Germany: German Minister of Labor Wants to Introduce “Opportunity Card” to Bring Over More Skilled Foreign Workers
Published: 6 September 2022
The German Ministry of Labour is working on a new immigration law that will be presented to the government this fall, through which it intends to bring more skilled foreign workers to the country.
The Minister of Labor, Hubertus Heil, has revealed the plans to Bild am Sonntag newspaper, noting that the Ministry wants to create an “opportunity card” with a points-based system which will help the country to reduce the labour shortage.
“We need more immigration. The traffic light will present a modern immigration law for this in the fall… We are introducing an opportunity card with a transparent points system so that people who our country needs can come to us more easily,” the Minister said, revealing the plans.
According to the newspaper, the points system will include four criteria, and whoever meets three out of them will be granted an opportunity card:
- a foreign degree
- professional experience of at least three years
- language skills or a previous stay in Germany
- is 35 years old or younger
Minister Heil also explained that the proposal would include a cap on visas issued to skilled workers every year to come to Germany and look for a job.
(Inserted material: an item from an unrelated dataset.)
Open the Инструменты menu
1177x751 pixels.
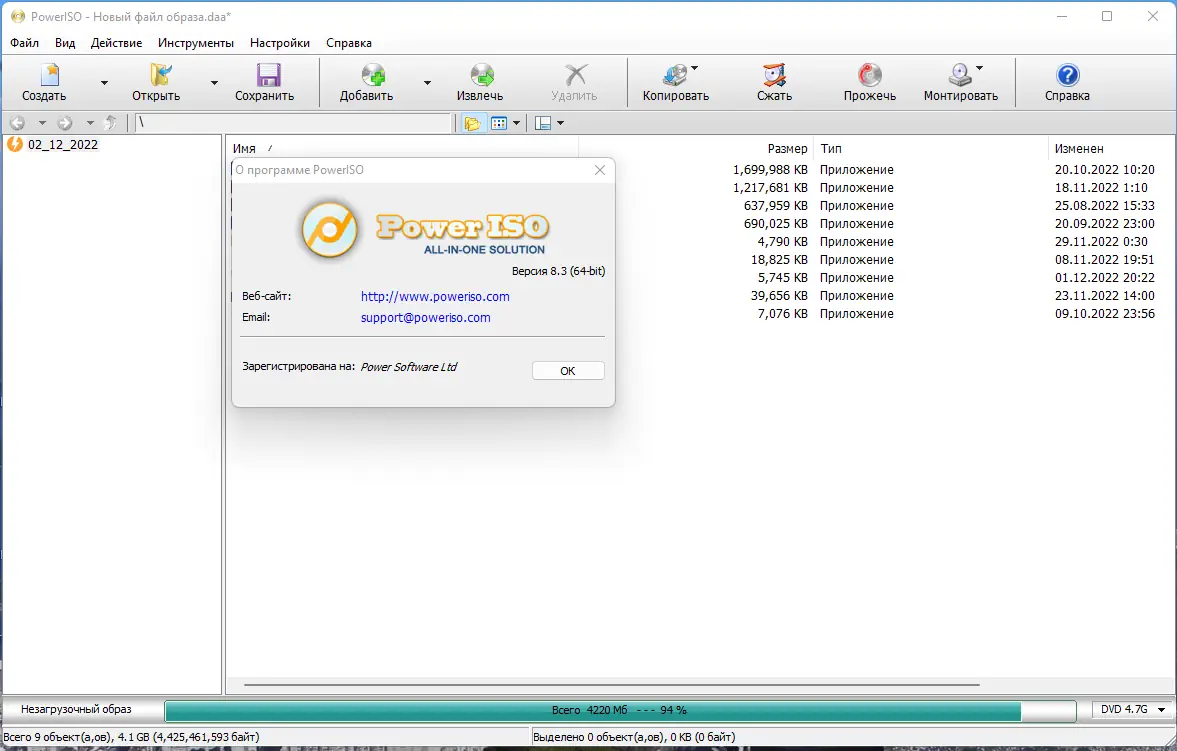[x=196, y=43]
“Every year, depending on our needs, we set a quota for how many people can come to Germany with the chance card to look for a job or training here for a certain period of time. During this time, they have to be able to secure their own livelihood,” the Minister said.
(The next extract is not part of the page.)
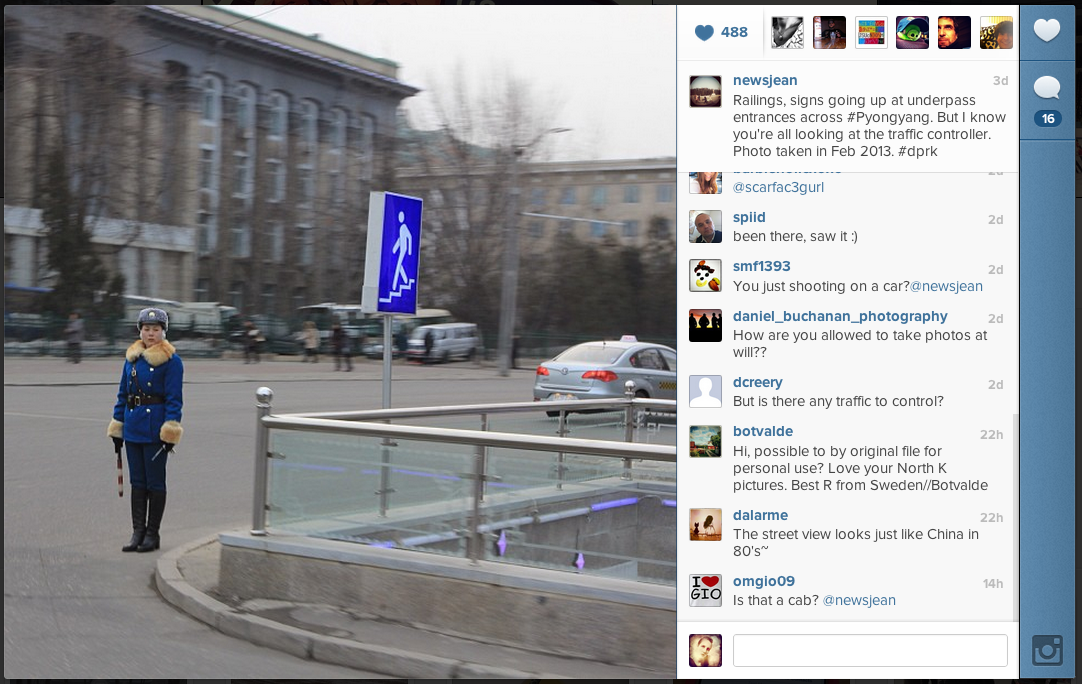Open the comment bubble icon in sidebar
Image resolution: width=1082 pixels, height=684 pixels.
[x=1046, y=88]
The Ministry is still working on the proposal, and the same will be ready only in the fall of this year, though Minister Hail did not specify the exact time when that would happen.
He, however, also pointed out the importance of including women in the labour force, as he pointed out that the proportion of women in employment is seven percentage points below that of men.
“If we could halve that gap, we would have gained 900,000 workers,” he said.
The most recent forecast of skilled worker monitoring up to the year 2026 carried out by the independent consortium QuBe (“Qualification and Career in the Future”) on behalf of the Federal Ministry of Labor and Social Affairs (BMAS) shows that in 2026 the search for employers will take longer than 90 days in almost a quarter of the occupational groups considered.
According to this forecast, some of the most challenged industries by the absence of workers are information technology, building construction, craft trades such as plumbing, sanitary, heating and air-conditioning technology, as well as interior and dry construction and energy technology.
The same points out that skilled labour shortage mainly threatens professions with a high proportion of men.
Whereas a study by the Cologne Institute for Economic Research, published in August, shows that between July 2021 and July 2022, there was a shortage of more than half a million skilled workers in Germany across all occupations.
The study has found that throughout this 12-month period, there were no suitably qualified unemployed for 537,923 vacancies, a large share of them (20,578) in social work, 18,279 in geriatric care, 16,974 in building electrics, and 16,839 in health and nursing care.